Before the mortgage market went belly up, Countrywide was a very flexible lender. Before the crisis broke last year it was offering so-called piggyback loans that permitted borrowers to buy a house without putting down any of their own money. Piggyback loans are now more or less extinct, having been downgraded to junk status and worse by the rating agencies.
Countrywide also sold loans of more than 95% of a homes value without asking for documentation of a borrowers income.
Until July 27 last year, it would lend $500,000 to a C-minus rated borrower (the second riskiest). And borrowers could still get a loan, even if they were 90 days late on a mortgage payment twice in 12 months, if they had filed for personal bankruptcy protection, or if the borrower had faced foreclosure or default notices on their property.
Everyone turned a blind eye to this sort of hand-over-fist lending while times were good.
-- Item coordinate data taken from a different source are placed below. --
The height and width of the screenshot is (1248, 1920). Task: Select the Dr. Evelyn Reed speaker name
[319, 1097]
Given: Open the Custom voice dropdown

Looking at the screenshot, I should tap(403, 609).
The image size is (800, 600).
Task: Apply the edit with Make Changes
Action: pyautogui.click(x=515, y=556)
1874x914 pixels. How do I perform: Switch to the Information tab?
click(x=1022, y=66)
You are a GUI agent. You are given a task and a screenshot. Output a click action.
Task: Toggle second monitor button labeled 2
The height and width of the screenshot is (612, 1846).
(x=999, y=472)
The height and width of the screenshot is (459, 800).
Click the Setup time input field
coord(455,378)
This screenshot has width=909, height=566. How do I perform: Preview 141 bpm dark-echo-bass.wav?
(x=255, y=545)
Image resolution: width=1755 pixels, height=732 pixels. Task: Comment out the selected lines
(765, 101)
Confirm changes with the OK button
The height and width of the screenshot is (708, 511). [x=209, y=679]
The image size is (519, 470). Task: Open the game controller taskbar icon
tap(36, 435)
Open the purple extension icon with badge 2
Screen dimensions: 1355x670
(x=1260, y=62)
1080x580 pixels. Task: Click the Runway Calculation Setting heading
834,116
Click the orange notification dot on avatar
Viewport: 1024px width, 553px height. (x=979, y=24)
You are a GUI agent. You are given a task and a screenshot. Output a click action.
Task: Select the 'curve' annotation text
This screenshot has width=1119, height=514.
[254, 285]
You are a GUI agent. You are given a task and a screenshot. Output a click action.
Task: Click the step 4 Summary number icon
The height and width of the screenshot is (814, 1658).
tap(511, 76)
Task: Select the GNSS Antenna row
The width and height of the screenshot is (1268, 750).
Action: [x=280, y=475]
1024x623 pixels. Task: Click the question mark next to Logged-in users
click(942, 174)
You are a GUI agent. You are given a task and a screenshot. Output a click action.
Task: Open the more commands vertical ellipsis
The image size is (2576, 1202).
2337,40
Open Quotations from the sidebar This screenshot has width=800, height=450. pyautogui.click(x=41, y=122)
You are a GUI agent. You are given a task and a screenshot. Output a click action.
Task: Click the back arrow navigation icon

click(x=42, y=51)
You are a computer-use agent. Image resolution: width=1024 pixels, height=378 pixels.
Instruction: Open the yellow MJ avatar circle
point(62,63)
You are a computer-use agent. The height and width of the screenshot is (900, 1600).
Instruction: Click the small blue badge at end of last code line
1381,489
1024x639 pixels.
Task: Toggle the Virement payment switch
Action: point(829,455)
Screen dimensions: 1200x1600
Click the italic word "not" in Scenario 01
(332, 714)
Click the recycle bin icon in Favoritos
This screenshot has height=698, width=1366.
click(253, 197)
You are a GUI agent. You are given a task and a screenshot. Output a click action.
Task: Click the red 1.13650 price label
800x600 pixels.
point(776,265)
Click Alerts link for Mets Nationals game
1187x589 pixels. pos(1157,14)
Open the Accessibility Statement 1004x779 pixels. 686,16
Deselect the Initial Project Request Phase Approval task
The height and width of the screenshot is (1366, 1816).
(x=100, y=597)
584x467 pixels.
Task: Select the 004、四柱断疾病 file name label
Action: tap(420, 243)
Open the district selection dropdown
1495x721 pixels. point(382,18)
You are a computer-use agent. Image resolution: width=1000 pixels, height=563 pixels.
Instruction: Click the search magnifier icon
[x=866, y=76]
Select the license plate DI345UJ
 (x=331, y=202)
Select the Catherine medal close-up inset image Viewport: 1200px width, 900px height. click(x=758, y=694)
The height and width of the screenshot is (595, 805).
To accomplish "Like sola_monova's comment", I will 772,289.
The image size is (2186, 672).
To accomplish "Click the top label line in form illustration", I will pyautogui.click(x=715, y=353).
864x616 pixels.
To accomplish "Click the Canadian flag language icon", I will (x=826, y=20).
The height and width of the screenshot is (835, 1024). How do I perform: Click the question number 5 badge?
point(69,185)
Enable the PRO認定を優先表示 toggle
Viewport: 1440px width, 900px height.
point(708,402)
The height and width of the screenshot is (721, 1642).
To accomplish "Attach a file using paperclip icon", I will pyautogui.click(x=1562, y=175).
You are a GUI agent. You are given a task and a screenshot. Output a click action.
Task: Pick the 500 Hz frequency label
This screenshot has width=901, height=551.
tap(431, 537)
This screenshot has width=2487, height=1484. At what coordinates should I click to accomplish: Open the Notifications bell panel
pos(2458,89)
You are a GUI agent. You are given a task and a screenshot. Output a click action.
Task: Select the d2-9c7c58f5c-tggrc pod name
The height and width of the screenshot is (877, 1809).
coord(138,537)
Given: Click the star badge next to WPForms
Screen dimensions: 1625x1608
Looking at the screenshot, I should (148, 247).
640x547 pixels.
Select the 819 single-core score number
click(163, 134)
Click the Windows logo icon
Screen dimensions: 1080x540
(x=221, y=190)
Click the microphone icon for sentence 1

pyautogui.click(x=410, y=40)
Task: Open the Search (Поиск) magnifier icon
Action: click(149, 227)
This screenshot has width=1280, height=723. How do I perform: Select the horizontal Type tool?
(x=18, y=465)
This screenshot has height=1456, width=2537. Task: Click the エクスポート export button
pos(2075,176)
Countrywide, although now the notorious figurehead for the US sub-prime lending problems, was not alone in touting for business wherever it could.
And while the markets surged everyone was happy. Sub-prime loans were highly lucrative to the lender, and investors paid more for pools of them because they were likely to bring in higher cashflow.
However, after the mother of all parties, the US is now inevitably suffering the mother of all hangovers. The regulators have taken it upon themselves to administer the painkillers and the harsh words.
Legislative deluge
There have been a plethora of bills passing through the legislature in recent months. This reached a head in May when the Senate banking, housing and urban affairs committee approved compromise legislation designed to help homeowners in danger of foreclosure by expanding the availability of government-insured mortgages.
The deal was put together by senator Christopher Dodd, a Democrat, and chairman of the committee, and senator Richard Shelby, the senior Republican on the committee. Dodd has subsequently also been listed by the Wall Street Journal as a "friend of Angelos".
The new deal seems to have appeased the objections of president George W Bush, who had threatened to veto legislation to rescue homeowners because of the cost and because it would ultimately help the wrong people. "Laws shouldnt bail out lenders, laws shouldnt help speculators. Government ought to be helping creditworthy people stay in their homes," he said. "And one way we can do that and Congress is making progress on this is the reform of Fannie Mae and Freddie Mac. That reform will come with a strong independent regulator."
The Bush administration was willing to consider the deal if it removed any direct cost to taxpayers.
The Senate bill seeks to create an affordable-housing fund, financed by the government-sponsored mortgage buyers Fannie Mae and Freddie Mac. That fund would put $500 million towards the foreclosure rescue effort.
Dodd said the aim was to shore up the crumbling foundations of the housing market. "The primary goal here is to keep people in their homes, but also to establish a floor, a bottom to all this," he said on announcing the compromise. The foreclosure aid is tied to legislation creating a new regulatory agency to tighten oversight of Freddie and Fannie.